A pesar de la evidente mejora, desde las instituciones se insiste en que la no se puede ocultar la magnitud del problema, más de mil vidas perdidas siguen siendo un precio inasumible para la sociedad. Así lo ha subrayado el ministro del Interior, Fernando Grande-Marlaska, durante la presentación del balance provisional de seguridad vial de la Dirección General de Tráfico (DGT), donde ha recordado que cada cifra representa una tragedia personal y colectiva. En este contexto, ha reiterado su llamamiento a los grupos parlamentarios para avanzar sin demoras en medidas clave como la reducción de la tasa máxima de alcohol permitida al volante, una iniciativa que, según el propio ministro, puede salvar vidas y cerrar el ciclo de la lucha contra el alcohol en la conducción.
Aumento de la movilidad en carreteras españolas
Los datos de 2025 adquieren aún más relevancia si se analizan junto al aumento de la movilidad. El pasado año se alcanzó un récord histórico de desplazamientos de largo recorrido, con más de 478 millones de movimientos, un 3,39 % más que en 2024. A pesar de este incremento, la tasa de siniestros mortales por millón de desplazamientos descendió hasta 2,1, el valor más bajo de toda la serie histórica, lo que refleja una tendencia positiva en términos de seguridad vial.
No obstante, las carreteras secundarias siguen siendo el gran punto negro de la siniestralidad. Tres de cada cuatro personas fallecidas perdieron la vida en este tipo de vías, que continúan concentrando el mayor riesgo. La salida de vía se mantiene como el tipo de siniestro más letal, responsable del 43 % de las muertes, una proporción prácticamente idéntica a la del año anterior y que pone de relieve la importancia de factores como la velocidad inadecuada, la fatiga o las distracciones al volante.

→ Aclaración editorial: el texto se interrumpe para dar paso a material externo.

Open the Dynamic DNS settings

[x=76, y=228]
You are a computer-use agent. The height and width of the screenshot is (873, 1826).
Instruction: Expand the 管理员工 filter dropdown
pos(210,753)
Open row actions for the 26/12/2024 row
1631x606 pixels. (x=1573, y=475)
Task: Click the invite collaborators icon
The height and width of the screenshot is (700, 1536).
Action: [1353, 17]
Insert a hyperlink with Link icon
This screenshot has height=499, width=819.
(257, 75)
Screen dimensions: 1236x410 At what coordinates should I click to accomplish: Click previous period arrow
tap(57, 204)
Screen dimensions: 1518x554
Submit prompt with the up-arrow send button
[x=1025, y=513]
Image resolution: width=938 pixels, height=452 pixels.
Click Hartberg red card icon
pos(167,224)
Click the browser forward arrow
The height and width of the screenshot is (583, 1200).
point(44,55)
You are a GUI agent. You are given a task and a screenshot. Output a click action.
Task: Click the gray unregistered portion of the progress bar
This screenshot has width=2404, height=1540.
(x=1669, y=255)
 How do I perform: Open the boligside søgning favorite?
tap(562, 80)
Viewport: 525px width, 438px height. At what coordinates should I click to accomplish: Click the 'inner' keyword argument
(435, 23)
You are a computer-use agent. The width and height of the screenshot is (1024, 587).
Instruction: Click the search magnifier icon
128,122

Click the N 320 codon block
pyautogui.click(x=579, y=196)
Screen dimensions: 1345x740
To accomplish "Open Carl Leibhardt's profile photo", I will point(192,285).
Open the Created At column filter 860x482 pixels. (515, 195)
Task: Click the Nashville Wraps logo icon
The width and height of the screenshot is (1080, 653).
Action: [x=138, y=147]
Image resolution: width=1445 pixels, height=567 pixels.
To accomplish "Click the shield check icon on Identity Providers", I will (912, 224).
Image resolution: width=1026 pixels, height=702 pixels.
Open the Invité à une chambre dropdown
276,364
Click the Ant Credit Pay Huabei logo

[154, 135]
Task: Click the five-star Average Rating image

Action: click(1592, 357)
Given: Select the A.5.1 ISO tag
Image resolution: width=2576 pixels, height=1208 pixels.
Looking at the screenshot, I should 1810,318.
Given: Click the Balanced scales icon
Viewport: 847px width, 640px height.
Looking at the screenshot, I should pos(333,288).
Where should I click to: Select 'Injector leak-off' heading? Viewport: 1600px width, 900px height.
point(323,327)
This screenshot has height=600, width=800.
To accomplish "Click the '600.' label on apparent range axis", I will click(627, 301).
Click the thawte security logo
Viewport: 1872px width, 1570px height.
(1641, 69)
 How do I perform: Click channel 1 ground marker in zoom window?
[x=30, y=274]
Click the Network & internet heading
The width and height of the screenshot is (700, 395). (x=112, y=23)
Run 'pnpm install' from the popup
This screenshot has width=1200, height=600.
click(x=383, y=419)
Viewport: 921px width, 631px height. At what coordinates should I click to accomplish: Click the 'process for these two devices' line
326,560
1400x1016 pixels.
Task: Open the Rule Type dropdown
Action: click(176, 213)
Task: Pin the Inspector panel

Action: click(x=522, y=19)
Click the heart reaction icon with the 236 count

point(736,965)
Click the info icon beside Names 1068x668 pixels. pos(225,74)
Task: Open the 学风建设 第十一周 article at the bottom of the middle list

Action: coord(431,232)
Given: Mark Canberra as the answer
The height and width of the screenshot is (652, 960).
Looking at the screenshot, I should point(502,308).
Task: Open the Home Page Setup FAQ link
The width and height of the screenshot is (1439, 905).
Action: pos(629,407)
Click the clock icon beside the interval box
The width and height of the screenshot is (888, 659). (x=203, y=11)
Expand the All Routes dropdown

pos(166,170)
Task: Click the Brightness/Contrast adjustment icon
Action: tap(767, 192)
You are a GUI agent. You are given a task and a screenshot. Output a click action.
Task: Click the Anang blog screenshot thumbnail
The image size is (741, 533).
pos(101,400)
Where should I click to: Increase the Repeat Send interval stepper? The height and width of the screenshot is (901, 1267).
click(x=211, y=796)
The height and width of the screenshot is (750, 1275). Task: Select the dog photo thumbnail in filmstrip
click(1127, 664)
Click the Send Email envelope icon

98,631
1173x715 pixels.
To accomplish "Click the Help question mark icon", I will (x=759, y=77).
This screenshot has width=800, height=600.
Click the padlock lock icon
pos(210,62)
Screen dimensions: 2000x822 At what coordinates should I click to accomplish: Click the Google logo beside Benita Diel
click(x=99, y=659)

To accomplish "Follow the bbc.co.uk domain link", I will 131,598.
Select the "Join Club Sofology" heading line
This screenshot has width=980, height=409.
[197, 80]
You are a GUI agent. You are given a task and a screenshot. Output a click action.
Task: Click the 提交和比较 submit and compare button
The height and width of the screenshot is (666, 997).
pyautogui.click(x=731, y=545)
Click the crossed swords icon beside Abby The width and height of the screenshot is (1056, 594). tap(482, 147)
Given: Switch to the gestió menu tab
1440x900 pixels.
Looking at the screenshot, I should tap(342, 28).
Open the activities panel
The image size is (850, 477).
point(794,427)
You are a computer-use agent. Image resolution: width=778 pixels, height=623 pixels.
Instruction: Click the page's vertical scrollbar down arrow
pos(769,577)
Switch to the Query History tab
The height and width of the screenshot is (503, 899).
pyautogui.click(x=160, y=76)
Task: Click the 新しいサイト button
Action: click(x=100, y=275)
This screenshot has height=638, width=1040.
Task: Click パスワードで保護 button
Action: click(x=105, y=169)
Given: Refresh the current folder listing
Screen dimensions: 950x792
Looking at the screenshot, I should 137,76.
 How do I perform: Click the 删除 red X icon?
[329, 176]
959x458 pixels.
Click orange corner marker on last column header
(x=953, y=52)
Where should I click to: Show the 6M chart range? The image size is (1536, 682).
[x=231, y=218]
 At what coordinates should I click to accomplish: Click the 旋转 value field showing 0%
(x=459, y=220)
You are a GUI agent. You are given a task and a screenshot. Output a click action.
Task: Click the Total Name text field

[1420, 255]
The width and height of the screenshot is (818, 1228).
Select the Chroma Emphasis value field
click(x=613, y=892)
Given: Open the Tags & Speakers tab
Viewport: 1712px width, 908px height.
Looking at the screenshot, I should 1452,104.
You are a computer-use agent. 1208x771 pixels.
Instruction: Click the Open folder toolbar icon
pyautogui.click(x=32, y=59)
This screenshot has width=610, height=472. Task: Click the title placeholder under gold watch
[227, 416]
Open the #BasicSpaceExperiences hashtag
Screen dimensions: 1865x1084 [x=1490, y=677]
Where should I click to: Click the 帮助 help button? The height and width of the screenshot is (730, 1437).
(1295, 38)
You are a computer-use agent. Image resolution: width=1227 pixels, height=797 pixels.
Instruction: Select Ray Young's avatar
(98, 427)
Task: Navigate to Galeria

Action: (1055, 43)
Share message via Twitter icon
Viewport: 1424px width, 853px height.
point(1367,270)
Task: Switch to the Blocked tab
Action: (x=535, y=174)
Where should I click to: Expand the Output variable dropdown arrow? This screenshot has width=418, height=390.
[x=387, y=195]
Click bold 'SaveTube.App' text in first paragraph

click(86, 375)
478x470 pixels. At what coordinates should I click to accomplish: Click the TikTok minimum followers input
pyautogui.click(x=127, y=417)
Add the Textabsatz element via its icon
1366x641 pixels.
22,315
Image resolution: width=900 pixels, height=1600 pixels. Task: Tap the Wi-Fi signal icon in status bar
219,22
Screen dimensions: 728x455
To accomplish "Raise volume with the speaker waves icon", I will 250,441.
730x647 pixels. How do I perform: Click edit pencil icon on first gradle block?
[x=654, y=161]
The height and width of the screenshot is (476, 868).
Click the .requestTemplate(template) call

El perfil de las víctimas más afectadas
El análisis del perfil de las víctimas muestra, además, una especial vulnerabilidad de determinados colectivos. Los usuarios vulnerables, peatones, ciclistas y motoristas, representan ya el 40 % del total de fallecidos. Dentro de este grupo, los motoristas siguen siendo los más afectados, superando las 300 víctimas mortales en 2025, lo que confirma que se trata de uno de los colectivos con mayor exposición al riesgo, especialmente en vías convencionales.
El turismo continúa siendo el medio de desplazamiento con mayor número absoluto de fallecidos, aunque registra un descenso respecto al año anterior. A ello se suma un dato especialmente preocupante: 165 personas fallecieron sin utilizar sistemas de seguridad como el cinturón o el casco. En el caso de turismos y furgonetas, uno de cada cuatro fallecidos no llevaba puesto el cinturón en el momento del siniestro, un elemento básico cuya eficacia está sobradamente demostrada.
Por edad, las personas mayores de 65 años concentran el mayor número de víctimas mortales, representando más de una quinta parte del total. En el plano territorial, Andalucía y Cataluña se sitúan entre las comunidades con más fallecidos, mientras que otras regiones han logrado descensos significativos, lo que evidencia que la siniestralidad vial no evoluciona de forma homogénea en todo el país.
La evidente tendencia positiva
Durante la operación especial de tráfico de Navidad 2025-2026, los datos también apuntan a una mejora, con una reducción tanto de siniestros mortales como de víctimas respecto al periodo festivo anterior. Sin embargo, desde la DGT se insiste en que estos avances no deben generar complacencia, especialmente en momentos de alta movilidad.
El balance de 2025 confirma una tendencia descendente en la mortalidad vial, pero también recuerda que el objetivo final sigue estando lejos. Reducir las cifras es un paso necesario, pero insuficiente mientras sigan perdiéndose vidas en la carretera. La seguridad vial, como recuerdan desde Ponle Freno, es una responsabilidad compartida que exige medidas firmes, concienciación constante y el compromiso de toda la sociedad para que ningún desplazamiento termine en tragedia.